Bitcoin eröffnete die FIFA-Weltmeisterschaft 2026 bei rund 66.258 $ – ein Anstieg von über 328.000 % gegenüber den 0,20 $, die es bei der Ausrichtung des Turniers in Südafrika 2010 kostete. Über fünf aufeinanderfolgende Weltmeisterschaften hinweg verzeichnete der Vermögenswert zu jedem Anpfiff einen höheren Kurs: von 620 $ im Jahr 2014 über 6.500 $ im Jahr 2018 bis zu 16.800 $ im Jahr 2022. Die Serie hält an, doch das Ausmaß der Sprünge erzählt eine andere Geschichte.
Vier Turniere, vier höhere Kurse
Die Weltmeisterschaft folgt einem Vier-Jahres-Rhythmus, der mit dem Halbierungszyklus von Bitcoin zusammenfällt. Jede Halbierung – die planmäßige 50-prozentige Reduzierung der Mining-Belohnungen – ging historisch gesehen innerhalb von 12 bis 18 Monaten einem Bullenmarkt voraus. Der aktuelle Zyklus bildete keine Ausnahme: Bitcoin erreichte Anfang 2025 ein Hoch von fast 126.000 $, bevor es stark zurückfiel. Dieser Rückgang ließ den Kurs dennoch etwa viermal so hoch wie zum Auftakt 2022 – allerdings hat sich die Entwicklungskurve im Vergleich zu den frühen Tagen abgeflacht.

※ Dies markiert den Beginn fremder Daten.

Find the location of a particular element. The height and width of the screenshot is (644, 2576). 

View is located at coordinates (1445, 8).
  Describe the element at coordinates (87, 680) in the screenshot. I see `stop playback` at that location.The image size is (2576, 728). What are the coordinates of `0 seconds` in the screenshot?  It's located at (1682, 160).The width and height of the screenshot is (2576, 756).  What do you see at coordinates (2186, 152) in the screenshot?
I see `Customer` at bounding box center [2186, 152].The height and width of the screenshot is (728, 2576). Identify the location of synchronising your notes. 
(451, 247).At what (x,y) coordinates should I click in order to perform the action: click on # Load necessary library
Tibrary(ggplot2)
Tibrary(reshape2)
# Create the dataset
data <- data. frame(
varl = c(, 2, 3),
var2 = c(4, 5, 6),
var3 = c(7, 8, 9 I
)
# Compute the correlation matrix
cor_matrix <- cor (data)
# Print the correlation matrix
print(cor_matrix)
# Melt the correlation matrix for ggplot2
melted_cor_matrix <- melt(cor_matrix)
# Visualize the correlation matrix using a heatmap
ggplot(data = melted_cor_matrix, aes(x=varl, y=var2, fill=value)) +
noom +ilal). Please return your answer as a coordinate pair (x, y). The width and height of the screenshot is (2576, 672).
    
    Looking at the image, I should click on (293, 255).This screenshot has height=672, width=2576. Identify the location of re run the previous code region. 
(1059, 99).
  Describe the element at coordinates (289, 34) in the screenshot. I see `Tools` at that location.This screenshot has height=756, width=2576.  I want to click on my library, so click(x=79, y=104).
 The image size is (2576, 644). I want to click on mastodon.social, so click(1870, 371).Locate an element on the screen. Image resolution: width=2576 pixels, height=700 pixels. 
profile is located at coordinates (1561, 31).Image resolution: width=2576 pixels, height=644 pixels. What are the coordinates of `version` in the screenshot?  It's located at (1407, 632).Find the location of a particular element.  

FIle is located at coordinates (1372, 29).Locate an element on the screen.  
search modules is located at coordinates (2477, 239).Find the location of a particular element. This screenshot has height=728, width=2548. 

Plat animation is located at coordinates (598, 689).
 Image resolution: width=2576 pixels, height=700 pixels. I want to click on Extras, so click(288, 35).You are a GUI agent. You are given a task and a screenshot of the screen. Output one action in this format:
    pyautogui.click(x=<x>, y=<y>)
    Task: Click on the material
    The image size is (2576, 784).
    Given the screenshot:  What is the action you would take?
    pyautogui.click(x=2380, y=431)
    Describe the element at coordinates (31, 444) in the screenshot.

Zwischen den Turnieren 2010 und 2014 stieg Bitcoin von 0,20 $ auf 620 $ – ein Gewinn von etwa dem 3.100-fachen. Der nächste Vier-Jahres-Zeitraum brachte etwa das Zehnfache. Zwischen 2018 und 2022 etwa das 2,6-Fache. Der aktuelle Zyklus zwischen 2022 und 2026 liegt bei etwa dem 3,9-Fachen. Die mehreren tausend Prozent Rendite, die Bitcoins Jugendjahre prägten, schrumpfen auf einstellige Multiplikatoren.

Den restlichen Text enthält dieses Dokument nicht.